LIBRE CIRCULACIÓN. A este tema de las retenciones se llegó cuando ocurrió la crisis de balanza de pagos de fines del 2001. Por esos años, me cuenta un dirigente argentino que el agro aunque a regañadientes aceptó las detracciones; en parte por la crisis fiscal, pero sobre todo por la promesa, hasta hace algunos meses cumplida, de corregirlas a través de un tipo de cambio adelantado. Así fue que hoy en la Argentina, con un proceso en marcha de fuerte retraso cambiario, moderado por la fuga de capitales, nadie sabe cómo salir del régimen. Y cuando los productores piden cambiarlo solo sugieren moderarlo e incluso no tocar al enemigo del gobierno, aquel yuyo que tan bien recauda, la soja. Me resulta casi chocante además, que importantes sectores industriales de la Argentina, frente al peligro de la caída de las retenciones, ya hayan desarrollado una fuerte resistencia poniendo por delante como siempre al consumidor: su planteo supone defender un subsidio al proceso industrial costeado por el productor rural, para mantener una ayuda al consumidor que sólo Moreno sabe cuál es su cuantía. Queda claro además que si Moreno no ha caído no es porque no moleste su espantoso y patotero dirigismo, sino porque hay poderosos intereses beneficiados. Claro está que, además, no hay forma sencilla de salir de esta política porque se la ha complementado con reacciones que suponen resentimientos de clase. Así, el gobierno acusa a un sector -los productores- de no querer ser solidario con los pobres, como si la función del gobierno fuera obligar a ser caritativos a algunos, confundiendo el plano de la justicia tributaria -que debería descartar el costeo de un sector por parte de otro- con el de la conciencia personal, que está muy lejos de funcionar al socaire de un gobierno.

¿AFLOJAMOS? Pero todos estos efectos, según un análisis liviano, competen al país que lo practica y nada más. Quizás algo así sea lo que explique el debilitamiento de la posición uruguaya en la cumbre del MERCOSUR, demasiado rápidamente calificada de exitosa.
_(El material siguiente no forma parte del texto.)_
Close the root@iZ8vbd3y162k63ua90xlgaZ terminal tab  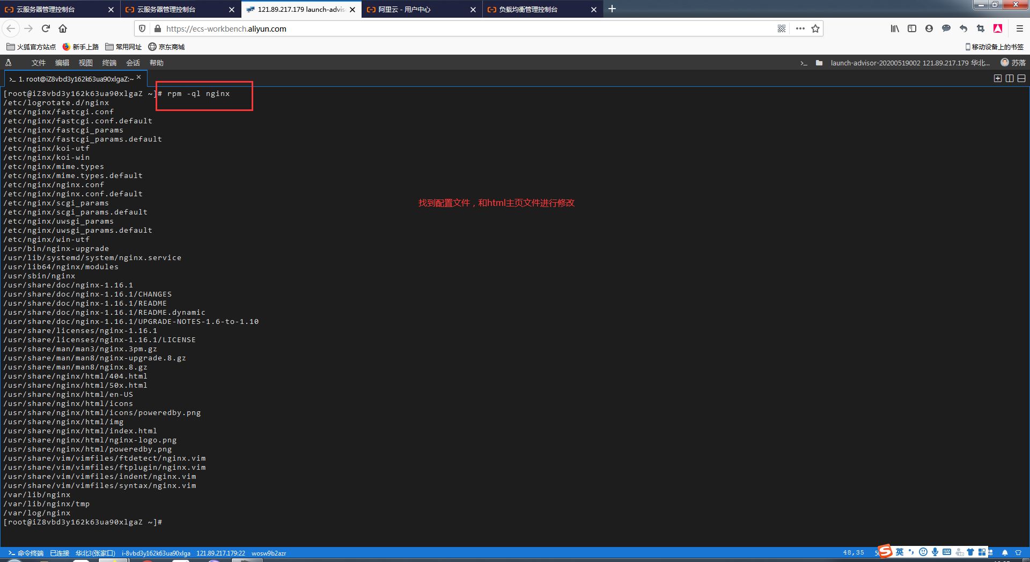(139, 77)
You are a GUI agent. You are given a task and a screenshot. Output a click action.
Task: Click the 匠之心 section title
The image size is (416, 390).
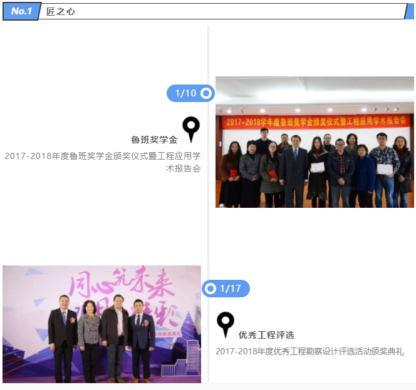[x=61, y=12]
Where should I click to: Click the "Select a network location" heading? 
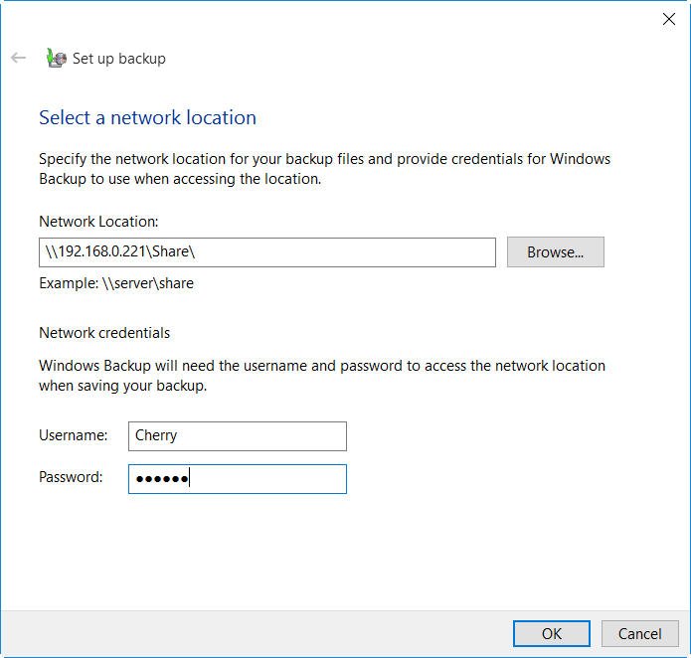147,117
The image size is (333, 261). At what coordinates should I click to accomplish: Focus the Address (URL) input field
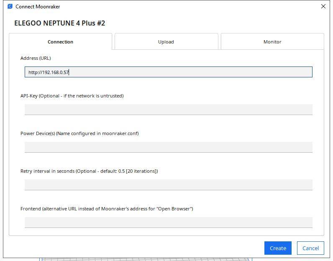pos(169,72)
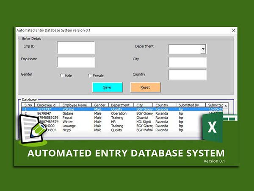Click the Department column header

[x=121, y=105]
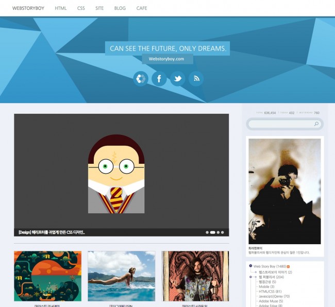The height and width of the screenshot is (307, 335).
Task: Click the sidebar search input field
Action: [x=281, y=124]
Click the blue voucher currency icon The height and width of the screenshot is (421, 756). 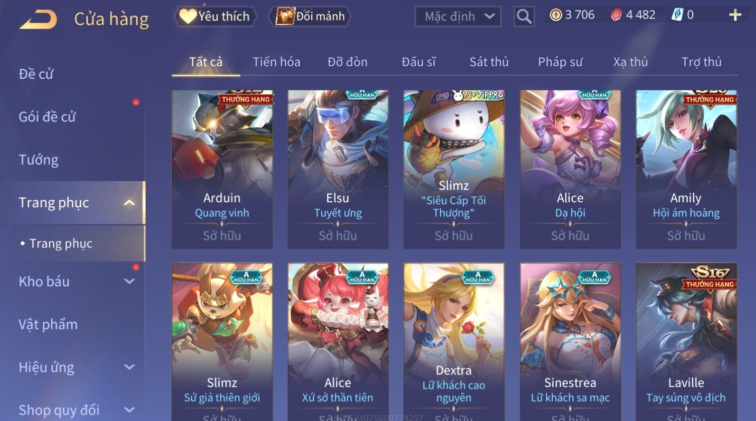pyautogui.click(x=677, y=15)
Quizás haya quienes sostengan que esto que hace Argentina no nos afecta, y no es cierto. Los productos industriales elaborados con semejante subsidio compiten con los nuestros de varias formas. En primer lugar, en el propio mercado argentino constituyéndose así el régimen en una barrera al acceso de nuestros productos a su mercado, principal agravio a la integración. Es meridianamente claro que se agravia el libre acceso. Pero hay cosas si se quiere peores. Esos productos industriales subsidiados compiten mejor que los nuestros en terceros mercados, pero también en el nuestro. Esto quiere decir que en cualquier momento pueden aparecer aquí como ya ha ocurrido, productos agroindustriales argentinos compitiendo con los nuestros en base a ese fenomenal subsidio.

En un artículo que escribí hace más de dos meses advertía sobre el enorme peligro que se cernía sobre nuestro país si en la cumbre de San Juan se terminaba por aceptar el régimen argentino. Por tanto, me llama la atención que la prensa titule como éxito lo que al momento de escribir estas líneas luce como muy dudoso. Una fuente diplomática uruguaya señala que se habría acordado que "cada país preserva su legislación, pero no puede afectar a los estados parte" (El País, 4 de agosto). Si así fuera se trataría por lo menos de una ingenuidad tremenda, ya que supone una contradictio in terminis, algo así como aceptar que nos tiren por la cabeza un balde de agua con tal de que no nos moje…

La información sugiere además que Uruguay estaba dispuesto a aceptar el régimen de detracciones si fuera regional, algo así como aceptar que el mal se convierta en bien si lo practican muchos. No sé, además, cómo se puede creer que se mejorará todo el régimen de comercio a partir de la firma del código aduanero, en tanto se aceptaría que el régimen argentino de retenciones es cosa de ellos.

Ojalá que la multiplicidad de temas presupuestales que el mes de agosto propone no deje pasar la necesidad de aclarar este tema, que integra también la lista larga de aquellos sobre los que del Ministerio de Ganadería sólo se recogen silencios.